--- start of DATASET ---

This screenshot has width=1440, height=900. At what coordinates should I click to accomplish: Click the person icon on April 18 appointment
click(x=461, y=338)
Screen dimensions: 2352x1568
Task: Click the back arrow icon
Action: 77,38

--- end of DATASET ---

## EXERCISE DESCRIPTION
Retype every line of the entries above word for word, without changing anything.

## OUTPUT FOR THIS EXERCISE
This screenshot has width=1440, height=900. At what coordinates should I click to accomplish: Click the person icon on April 18 appointment
click(x=461, y=338)
Screen dimensions: 2352x1568
Task: Click the back arrow icon
Action: 77,38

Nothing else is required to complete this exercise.